Jackson, who served on the US Securities and Exchange Commission from 2017 until last February, co-wrote “Activist Directors and Agency Costs: What Happens When an Activist Director Goes on the Board?”, published in the Cornell Law Review. The article employs what it terms “a new and more rigorous methodology” in measuring both informed trading—trading based on information that yields a more accurate valuation of a stock than its current price indicates—and the agency costs of hedge fund activism. Among the findings: the appointment to a corporate board of a director nominated by a hedge fund tends to correspond with an increase in informed trading in the corporation’s stock, especially when the director is a hedge fund employee. The article’s authors also develop a tool to help regulators identify suspicious trading patterns. One of Jackson’s co-authors is Professor John Coffee LLM ’76 of Columbia Law School; Associate Professor Joshua Mitts of Columbia Law School and Robert Bishop, a doctoral student at Yale School of Management, also co-wrote the article.

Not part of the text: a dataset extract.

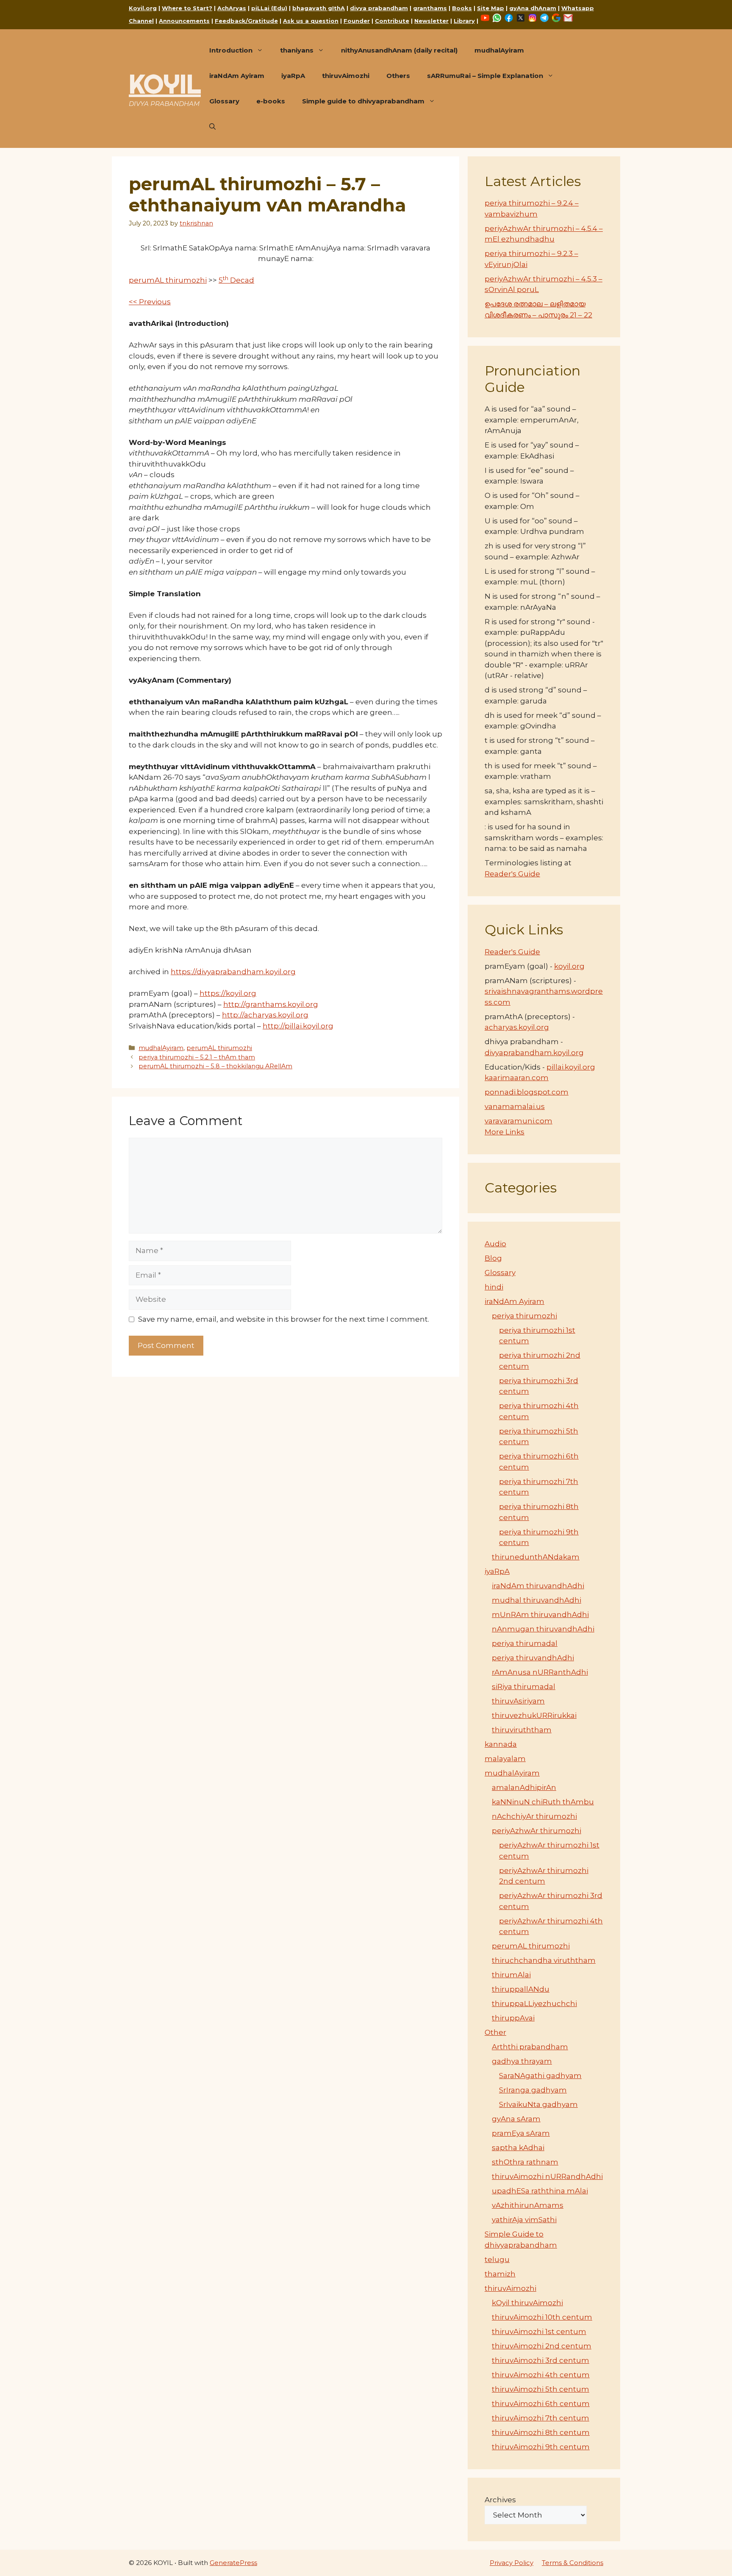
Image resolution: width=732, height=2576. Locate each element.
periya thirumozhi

Over the 25 years that the Corporate Practice Commentator has been compiling its list of best corporate and securities articles, numerous NYU Law faculty members have been recognized, including George T. Lowy Professor of Law Marcel Kahan, Martin Lipton Professor of Law Edward Rock, Murray and Kathleen Bring Professor of Law Stephen Choi, Norma Z. Paige Professor of Law Jennifer Arlen ’86, Professor Ryan Bubb, Professor Emiliano Catan LLM ’10, Stuyvesant P. Comfort Professor of Law Geoffrey Miller, and Professor Daniel Rubinfeld.